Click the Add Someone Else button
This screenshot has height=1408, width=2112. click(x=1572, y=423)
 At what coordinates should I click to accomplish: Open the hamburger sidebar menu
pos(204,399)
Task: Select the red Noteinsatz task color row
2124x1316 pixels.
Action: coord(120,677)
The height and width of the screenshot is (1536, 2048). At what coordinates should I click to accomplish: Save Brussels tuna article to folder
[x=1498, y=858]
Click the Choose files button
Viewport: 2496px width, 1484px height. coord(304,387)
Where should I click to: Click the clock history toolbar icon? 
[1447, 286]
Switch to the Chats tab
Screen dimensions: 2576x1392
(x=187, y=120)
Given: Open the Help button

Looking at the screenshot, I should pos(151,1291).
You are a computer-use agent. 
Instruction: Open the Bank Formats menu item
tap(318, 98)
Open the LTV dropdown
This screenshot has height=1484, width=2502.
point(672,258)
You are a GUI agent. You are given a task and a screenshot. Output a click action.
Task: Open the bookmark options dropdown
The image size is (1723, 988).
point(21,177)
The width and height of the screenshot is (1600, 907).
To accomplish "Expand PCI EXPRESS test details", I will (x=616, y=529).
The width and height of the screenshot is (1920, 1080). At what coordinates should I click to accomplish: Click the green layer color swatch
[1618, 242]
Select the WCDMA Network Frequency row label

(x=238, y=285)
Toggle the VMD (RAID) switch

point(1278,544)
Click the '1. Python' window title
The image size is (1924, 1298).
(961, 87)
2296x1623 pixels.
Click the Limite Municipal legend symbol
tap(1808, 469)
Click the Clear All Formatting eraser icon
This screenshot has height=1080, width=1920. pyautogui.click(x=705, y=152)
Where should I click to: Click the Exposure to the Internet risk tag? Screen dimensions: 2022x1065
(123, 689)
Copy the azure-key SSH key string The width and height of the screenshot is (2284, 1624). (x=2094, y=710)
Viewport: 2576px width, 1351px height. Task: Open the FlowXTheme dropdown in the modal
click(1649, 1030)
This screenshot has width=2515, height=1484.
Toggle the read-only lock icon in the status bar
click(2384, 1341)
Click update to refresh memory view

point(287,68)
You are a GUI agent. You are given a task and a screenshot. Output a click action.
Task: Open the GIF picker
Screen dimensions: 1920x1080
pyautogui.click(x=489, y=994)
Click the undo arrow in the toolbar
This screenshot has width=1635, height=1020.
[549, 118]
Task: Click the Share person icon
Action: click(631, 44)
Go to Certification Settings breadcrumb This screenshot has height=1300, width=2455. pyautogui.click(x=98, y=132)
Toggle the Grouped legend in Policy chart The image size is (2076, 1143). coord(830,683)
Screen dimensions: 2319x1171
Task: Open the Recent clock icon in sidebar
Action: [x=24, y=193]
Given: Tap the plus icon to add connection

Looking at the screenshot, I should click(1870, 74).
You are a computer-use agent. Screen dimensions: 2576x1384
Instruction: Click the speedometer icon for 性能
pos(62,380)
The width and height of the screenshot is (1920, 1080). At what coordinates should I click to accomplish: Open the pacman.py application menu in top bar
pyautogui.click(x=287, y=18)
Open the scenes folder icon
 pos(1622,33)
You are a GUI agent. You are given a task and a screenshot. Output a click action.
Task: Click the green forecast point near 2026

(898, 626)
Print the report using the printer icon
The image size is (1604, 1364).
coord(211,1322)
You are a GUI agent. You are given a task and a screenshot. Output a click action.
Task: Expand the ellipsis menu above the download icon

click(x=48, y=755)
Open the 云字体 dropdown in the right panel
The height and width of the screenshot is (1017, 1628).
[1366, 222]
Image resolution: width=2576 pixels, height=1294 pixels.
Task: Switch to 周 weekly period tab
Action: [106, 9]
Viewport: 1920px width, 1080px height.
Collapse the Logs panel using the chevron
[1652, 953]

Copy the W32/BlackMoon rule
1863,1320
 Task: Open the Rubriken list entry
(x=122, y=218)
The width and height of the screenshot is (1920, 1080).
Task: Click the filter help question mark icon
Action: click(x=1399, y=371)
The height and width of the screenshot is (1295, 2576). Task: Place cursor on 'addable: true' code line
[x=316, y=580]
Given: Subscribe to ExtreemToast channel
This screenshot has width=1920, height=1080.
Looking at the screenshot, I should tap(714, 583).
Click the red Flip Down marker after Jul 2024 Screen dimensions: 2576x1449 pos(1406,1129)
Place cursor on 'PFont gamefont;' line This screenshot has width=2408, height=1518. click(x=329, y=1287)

________________________

Task brief →
Exact copies of all the entries above are to be printed.

Task output →
Click the Add Someone Else button
This screenshot has height=1408, width=2112. click(x=1572, y=423)
 At what coordinates should I click to accomplish: Open the hamburger sidebar menu
pos(204,399)
Task: Select the red Noteinsatz task color row
2124x1316 pixels.
Action: coord(120,677)
The height and width of the screenshot is (1536, 2048). At what coordinates should I click to accomplish: Save Brussels tuna article to folder
[x=1498, y=858]
Click the Choose files button
Viewport: 2496px width, 1484px height. coord(304,387)
Where should I click to: Click the clock history toolbar icon? 
[1447, 286]
Switch to the Chats tab
Screen dimensions: 2576x1392
(x=187, y=120)
Given: Open the Help button

Looking at the screenshot, I should pos(151,1291).
You are a computer-use agent. 
Instruction: Open the Bank Formats menu item
tap(318, 98)
Open the LTV dropdown
This screenshot has height=1484, width=2502.
point(672,258)
You are a GUI agent. You are given a task and a screenshot. Output a click action.
Task: Open the bookmark options dropdown
The image size is (1723, 988).
point(21,177)
The width and height of the screenshot is (1600, 907).
To accomplish "Expand PCI EXPRESS test details", I will (x=616, y=529).
The width and height of the screenshot is (1920, 1080). At what coordinates should I click to accomplish: Click the green layer color swatch
[1618, 242]
Select the WCDMA Network Frequency row label

(x=238, y=285)
Toggle the VMD (RAID) switch

point(1278,544)
Click the '1. Python' window title
The image size is (1924, 1298).
(961, 87)
2296x1623 pixels.
Click the Limite Municipal legend symbol
tap(1808, 469)
Click the Clear All Formatting eraser icon
This screenshot has height=1080, width=1920. pyautogui.click(x=705, y=152)
Where should I click to: Click the Exposure to the Internet risk tag? Screen dimensions: 2022x1065
(123, 689)
Copy the azure-key SSH key string The width and height of the screenshot is (2284, 1624). (x=2094, y=710)
Viewport: 2576px width, 1351px height. Task: Open the FlowXTheme dropdown in the modal
click(1649, 1030)
This screenshot has width=2515, height=1484.
Toggle the read-only lock icon in the status bar
click(2384, 1341)
Click update to refresh memory view

point(287,68)
You are a GUI agent. You are given a task and a screenshot. Output a click action.
Task: Open the GIF picker
Screen dimensions: 1920x1080
pyautogui.click(x=489, y=994)
Click the undo arrow in the toolbar
This screenshot has width=1635, height=1020.
[549, 118]
Task: Click the Share person icon
Action: click(631, 44)
Go to Certification Settings breadcrumb This screenshot has height=1300, width=2455. pyautogui.click(x=98, y=132)
Toggle the Grouped legend in Policy chart The image size is (2076, 1143). coord(830,683)
Screen dimensions: 2319x1171
Task: Open the Recent clock icon in sidebar
Action: [x=24, y=193]
Given: Tap the plus icon to add connection

Looking at the screenshot, I should click(1870, 74).
You are a computer-use agent. Screen dimensions: 2576x1384
Instruction: Click the speedometer icon for 性能
pos(62,380)
The width and height of the screenshot is (1920, 1080). At what coordinates should I click to accomplish: Open the pacman.py application menu in top bar
pyautogui.click(x=287, y=18)
Open the scenes folder icon
 pos(1622,33)
You are a GUI agent. You are given a task and a screenshot. Output a click action.
Task: Click the green forecast point near 2026

(898, 626)
Print the report using the printer icon
The image size is (1604, 1364).
coord(211,1322)
You are a GUI agent. You are given a task and a screenshot. Output a click action.
Task: Expand the ellipsis menu above the download icon

click(x=48, y=755)
Open the 云字体 dropdown in the right panel
The height and width of the screenshot is (1017, 1628).
[1366, 222]
Image resolution: width=2576 pixels, height=1294 pixels.
Task: Switch to 周 weekly period tab
Action: [106, 9]
Viewport: 1920px width, 1080px height.
Collapse the Logs panel using the chevron
[1652, 953]

Copy the W32/BlackMoon rule
1863,1320
 Task: Open the Rubriken list entry
(x=122, y=218)
The width and height of the screenshot is (1920, 1080).
Task: Click the filter help question mark icon
Action: click(x=1399, y=371)
The height and width of the screenshot is (1295, 2576). Task: Place cursor on 'addable: true' code line
[x=316, y=580]
Given: Subscribe to ExtreemToast channel
This screenshot has width=1920, height=1080.
Looking at the screenshot, I should tap(714, 583).
Click the red Flip Down marker after Jul 2024 Screen dimensions: 2576x1449 pos(1406,1129)
Place cursor on 'PFont gamefont;' line This screenshot has width=2408, height=1518. click(x=329, y=1287)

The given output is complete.